By jasonwoodhead23 - CNRL, CC BY 2.0, https://commons.wikimedia.org/w/index.php?curid=71410484
CALGARY — Canadian Natural Resources Ltd. is delaying plans to advance a major oilsands expansion north of Fort McMurray as it waits for governments to finalize rules on carbon pricing and methane emissions.
The Calgary-based company had planned to spend about $150 million this year on early engineering and design work for the proposed $8.25-billion expansion of its Jackpine mine. The spending has now been removed from its 2026 capital plans, cutting the company’s projected operating and capital expenditures by roughly $310 million.
The Jackpine project, part of the larger Albian Sands operation, could eventually add about 150,000 barrels per day of bitumen production. The mine currently has production capacity of about 328,000 barrels per day.

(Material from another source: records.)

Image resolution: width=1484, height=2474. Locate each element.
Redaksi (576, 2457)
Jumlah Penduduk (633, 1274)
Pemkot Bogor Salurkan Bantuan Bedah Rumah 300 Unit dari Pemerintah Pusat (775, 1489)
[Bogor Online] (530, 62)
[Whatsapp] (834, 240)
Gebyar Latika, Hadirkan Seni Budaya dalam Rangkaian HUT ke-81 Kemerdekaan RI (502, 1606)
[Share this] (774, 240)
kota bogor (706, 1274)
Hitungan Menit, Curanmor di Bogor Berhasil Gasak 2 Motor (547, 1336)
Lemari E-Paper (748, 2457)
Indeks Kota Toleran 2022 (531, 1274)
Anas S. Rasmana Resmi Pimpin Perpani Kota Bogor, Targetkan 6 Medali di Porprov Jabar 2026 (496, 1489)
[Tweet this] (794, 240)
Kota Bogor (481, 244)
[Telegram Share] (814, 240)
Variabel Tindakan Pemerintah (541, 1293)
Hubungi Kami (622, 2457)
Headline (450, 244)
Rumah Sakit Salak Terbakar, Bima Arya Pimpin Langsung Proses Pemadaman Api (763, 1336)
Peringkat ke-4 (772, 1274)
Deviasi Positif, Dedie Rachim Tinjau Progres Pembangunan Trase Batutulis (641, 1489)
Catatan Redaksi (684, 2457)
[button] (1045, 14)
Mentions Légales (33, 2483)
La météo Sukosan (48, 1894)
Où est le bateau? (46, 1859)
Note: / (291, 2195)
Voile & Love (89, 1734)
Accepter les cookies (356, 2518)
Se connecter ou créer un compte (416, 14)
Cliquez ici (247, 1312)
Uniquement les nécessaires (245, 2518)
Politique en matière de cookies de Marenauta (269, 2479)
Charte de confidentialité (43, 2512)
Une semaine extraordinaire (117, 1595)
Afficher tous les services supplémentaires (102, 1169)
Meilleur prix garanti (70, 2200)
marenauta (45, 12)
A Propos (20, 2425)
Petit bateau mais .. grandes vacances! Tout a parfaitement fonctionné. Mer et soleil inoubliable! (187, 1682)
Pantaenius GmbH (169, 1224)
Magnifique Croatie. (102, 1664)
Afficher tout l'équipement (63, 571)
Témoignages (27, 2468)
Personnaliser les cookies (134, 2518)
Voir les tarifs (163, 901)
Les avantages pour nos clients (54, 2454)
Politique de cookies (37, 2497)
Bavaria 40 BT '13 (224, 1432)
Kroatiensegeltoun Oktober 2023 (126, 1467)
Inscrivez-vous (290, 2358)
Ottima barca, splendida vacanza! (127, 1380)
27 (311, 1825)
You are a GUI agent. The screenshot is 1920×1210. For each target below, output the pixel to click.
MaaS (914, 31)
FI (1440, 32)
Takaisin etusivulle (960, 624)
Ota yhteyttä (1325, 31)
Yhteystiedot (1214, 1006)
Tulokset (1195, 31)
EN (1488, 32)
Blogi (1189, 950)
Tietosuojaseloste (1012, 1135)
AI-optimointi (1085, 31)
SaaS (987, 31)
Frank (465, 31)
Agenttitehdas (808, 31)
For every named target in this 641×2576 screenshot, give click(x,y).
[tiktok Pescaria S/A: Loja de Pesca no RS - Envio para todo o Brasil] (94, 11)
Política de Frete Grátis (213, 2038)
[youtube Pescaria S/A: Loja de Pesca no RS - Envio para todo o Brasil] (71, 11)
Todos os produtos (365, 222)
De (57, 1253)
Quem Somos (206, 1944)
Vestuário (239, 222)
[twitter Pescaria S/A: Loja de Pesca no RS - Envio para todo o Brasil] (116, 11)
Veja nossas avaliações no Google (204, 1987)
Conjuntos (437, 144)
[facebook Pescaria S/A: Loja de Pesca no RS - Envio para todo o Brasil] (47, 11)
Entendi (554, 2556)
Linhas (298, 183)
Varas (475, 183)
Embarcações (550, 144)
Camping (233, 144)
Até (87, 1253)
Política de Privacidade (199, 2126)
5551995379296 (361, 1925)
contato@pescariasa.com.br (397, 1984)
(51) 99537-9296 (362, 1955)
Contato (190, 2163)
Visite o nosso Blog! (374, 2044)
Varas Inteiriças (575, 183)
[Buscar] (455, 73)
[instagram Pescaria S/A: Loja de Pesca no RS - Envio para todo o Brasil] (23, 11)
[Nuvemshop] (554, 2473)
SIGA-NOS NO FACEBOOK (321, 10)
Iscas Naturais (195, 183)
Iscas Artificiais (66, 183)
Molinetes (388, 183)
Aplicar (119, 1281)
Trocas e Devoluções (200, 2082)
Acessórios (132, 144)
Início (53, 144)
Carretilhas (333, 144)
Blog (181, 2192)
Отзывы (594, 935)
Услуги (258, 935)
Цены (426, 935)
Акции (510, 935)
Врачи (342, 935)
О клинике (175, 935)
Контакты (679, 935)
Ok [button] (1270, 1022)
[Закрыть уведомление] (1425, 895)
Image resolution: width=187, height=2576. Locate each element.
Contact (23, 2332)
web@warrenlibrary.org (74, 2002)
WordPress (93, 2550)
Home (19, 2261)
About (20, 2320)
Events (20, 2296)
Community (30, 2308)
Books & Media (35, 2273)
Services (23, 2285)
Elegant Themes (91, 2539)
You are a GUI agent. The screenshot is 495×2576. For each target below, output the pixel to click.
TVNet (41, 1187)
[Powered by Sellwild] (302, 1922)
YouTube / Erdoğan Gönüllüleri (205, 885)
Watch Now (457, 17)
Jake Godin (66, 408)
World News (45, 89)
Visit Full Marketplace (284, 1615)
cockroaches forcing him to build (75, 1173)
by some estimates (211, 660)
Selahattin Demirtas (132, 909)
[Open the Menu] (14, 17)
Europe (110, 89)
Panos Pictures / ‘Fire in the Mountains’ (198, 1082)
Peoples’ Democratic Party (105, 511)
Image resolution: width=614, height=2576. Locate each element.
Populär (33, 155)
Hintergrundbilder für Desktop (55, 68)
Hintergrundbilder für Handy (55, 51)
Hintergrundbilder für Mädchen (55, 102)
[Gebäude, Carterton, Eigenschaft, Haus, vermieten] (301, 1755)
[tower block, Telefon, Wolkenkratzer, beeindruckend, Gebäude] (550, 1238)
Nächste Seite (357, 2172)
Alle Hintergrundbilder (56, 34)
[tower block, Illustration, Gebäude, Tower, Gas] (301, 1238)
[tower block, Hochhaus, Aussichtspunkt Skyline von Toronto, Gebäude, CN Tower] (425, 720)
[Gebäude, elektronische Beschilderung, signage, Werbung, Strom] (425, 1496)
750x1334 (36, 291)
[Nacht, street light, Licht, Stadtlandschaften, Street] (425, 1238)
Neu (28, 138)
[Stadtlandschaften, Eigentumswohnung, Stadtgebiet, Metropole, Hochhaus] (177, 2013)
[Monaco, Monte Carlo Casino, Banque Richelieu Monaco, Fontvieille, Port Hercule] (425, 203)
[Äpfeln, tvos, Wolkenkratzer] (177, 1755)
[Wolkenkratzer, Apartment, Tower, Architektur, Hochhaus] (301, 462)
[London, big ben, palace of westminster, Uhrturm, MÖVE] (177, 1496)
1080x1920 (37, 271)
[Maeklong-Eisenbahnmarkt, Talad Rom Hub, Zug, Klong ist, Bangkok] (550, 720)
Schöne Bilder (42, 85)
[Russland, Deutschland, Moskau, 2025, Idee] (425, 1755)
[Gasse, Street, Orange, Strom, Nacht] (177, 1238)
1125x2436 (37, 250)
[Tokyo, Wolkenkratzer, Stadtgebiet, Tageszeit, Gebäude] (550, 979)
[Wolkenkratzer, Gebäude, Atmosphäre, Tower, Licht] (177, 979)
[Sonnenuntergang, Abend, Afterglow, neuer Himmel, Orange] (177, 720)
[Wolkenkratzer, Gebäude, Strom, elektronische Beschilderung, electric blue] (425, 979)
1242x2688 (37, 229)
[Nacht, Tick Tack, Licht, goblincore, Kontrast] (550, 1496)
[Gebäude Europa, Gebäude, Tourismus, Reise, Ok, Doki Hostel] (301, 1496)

Canadian Natural says uncertainty surrounding federal and provincial negotiations on industrial carbon pricing and methane regulations has made it difficult to proceed with long-term investments.
Ottawa and Alberta signed a memorandum of understanding on energy development last year that aims to settle outstanding issues around industrial carbon pricing and methane rules by April 1.
The project was originally approved in 2013 when Shell Canada operated the mine. Canadian Natural gained full control of the Albian operation last year after acquiring most of Shell’s oilsands assets in 2017 and completing a later asset swap.
The delay comes as industry analysts note that even modest changes to emissions rules or carbon costs can significantly affect the economics of large oilsands mines, which typically operate for decades.
Canadian Natural reported strong financial results despite softer oil prices last year. The company posted an adjusted profit of about $7.4 billion in 2025 and generated $15.5 billion in adjusted funds flow, compared with $14.9 billion the previous year.